**What the task requires:** Turn the lines from the one containing "Locate an element on the screen. This" through the last of the rows into a Markdown table with the columns "No." and "Line", numbering each line and leaving out blank lines.

**Stored rows:**
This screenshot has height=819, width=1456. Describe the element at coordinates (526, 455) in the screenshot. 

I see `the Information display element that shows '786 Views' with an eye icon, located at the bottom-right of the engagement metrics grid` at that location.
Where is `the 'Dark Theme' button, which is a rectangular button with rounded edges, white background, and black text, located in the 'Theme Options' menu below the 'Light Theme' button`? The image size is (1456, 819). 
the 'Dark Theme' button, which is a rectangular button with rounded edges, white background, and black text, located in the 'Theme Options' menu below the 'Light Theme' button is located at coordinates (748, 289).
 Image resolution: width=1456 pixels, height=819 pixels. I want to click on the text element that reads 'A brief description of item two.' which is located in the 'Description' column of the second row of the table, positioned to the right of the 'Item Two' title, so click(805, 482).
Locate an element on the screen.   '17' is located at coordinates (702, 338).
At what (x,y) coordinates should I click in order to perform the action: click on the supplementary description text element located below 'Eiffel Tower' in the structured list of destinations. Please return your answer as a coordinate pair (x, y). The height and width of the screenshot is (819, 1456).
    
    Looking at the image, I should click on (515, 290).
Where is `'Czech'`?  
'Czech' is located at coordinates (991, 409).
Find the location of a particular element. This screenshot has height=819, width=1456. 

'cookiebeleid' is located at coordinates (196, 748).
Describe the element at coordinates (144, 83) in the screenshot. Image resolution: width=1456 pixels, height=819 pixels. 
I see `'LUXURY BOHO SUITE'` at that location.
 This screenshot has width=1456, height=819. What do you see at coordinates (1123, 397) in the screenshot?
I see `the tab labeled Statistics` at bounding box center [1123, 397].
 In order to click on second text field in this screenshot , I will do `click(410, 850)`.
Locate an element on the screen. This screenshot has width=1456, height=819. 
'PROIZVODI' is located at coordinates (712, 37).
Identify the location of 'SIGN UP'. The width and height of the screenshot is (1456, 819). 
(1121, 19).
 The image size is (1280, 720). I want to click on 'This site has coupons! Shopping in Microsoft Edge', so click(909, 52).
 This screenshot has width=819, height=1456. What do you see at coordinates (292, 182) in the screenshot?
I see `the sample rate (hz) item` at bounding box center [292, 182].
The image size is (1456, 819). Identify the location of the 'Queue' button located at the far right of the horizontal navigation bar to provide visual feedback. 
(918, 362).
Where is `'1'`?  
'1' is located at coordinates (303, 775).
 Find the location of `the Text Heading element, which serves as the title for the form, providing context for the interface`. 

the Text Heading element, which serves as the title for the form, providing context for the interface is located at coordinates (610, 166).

**Exercise response:**
| No. | Line |
|---|---|
| 1 | Locate an element on the screen. This screenshot has width=1456, height=819.  |
| 2 | 'PROIZVODI' is located at coordinates (712, 37). |
| 3 | Identify the location of 'SIGN UP'. The width and height of the screenshot is (1456, 819).  |
| 4 | (1121, 19). |
| 5 |  The image size is (1280, 720). I want to click on 'This site has coupons! Shopping in Microsoft Edge', so click(909, 52). |
| 6 |  This screenshot has width=819, height=1456. What do you see at coordinates (292, 182) in the screenshot? |
| 7 | I see `the sample rate (hz) item` at bounding box center [292, 182]. |
| 8 | The image size is (1456, 819). Identify the location of the 'Queue' button located at the far right of the horizontal navigation bar to provide visual feedback.  |
| 9 | (918, 362). |
| 10 | Where is `'1'`?   |
| 11 | '1' is located at coordinates (303, 775). |
| 12 |  Find the location of `the Text Heading element, which serves as the title for the form, providing context for the interface`.  |
| 13 | the Text Heading element, which serves as the title for the form, providing context for the interface is located at coordinates (610, 166). |